Dy2Ti2O7 had previously been characterized by
several groups, who had identified a plateau in the
entropy as a function of temperature, as determined
from heat capacity measurements [4,5]. However
these previous measurements were not aware of the
long equilibration times required to equilibrate the
Dy2Ti2O7 samples.

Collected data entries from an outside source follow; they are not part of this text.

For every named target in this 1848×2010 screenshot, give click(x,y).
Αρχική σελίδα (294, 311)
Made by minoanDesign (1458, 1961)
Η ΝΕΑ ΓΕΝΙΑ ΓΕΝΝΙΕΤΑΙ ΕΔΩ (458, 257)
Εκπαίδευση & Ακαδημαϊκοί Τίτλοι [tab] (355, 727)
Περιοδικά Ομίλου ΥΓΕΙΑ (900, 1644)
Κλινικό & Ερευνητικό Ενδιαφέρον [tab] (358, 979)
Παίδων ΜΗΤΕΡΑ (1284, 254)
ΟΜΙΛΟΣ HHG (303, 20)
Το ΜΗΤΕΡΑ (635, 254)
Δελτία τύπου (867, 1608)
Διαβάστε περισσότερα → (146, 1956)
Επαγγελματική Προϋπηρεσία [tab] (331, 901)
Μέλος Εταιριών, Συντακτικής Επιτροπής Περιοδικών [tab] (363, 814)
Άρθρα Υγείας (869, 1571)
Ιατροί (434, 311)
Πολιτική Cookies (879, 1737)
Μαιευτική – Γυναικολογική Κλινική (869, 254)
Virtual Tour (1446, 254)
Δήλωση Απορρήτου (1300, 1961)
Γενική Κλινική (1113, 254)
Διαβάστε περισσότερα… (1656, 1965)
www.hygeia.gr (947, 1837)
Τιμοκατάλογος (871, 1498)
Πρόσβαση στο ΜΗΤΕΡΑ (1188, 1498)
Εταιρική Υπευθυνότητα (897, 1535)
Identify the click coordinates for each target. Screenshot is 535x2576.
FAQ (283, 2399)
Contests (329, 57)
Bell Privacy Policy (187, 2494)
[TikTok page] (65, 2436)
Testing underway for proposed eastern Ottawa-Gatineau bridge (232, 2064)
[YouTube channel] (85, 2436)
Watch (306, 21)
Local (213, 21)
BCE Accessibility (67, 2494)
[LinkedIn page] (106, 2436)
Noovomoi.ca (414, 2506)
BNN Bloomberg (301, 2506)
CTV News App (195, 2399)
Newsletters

Our new equilibrium
determination of the low temperature heat capacity
and corresponding entropy is shown in Fig. 3. Fig. 3
a) shows an upturn in the heat capacity at low
temperatures, below the “spin ice” Shottky anomaly
at ~ 1.2 K, in contrast to earlier measurements. In
turn the measured entropy no longer shows the
plateau at the Pauling residual entropy, but it
continues to decrease at low temperatures.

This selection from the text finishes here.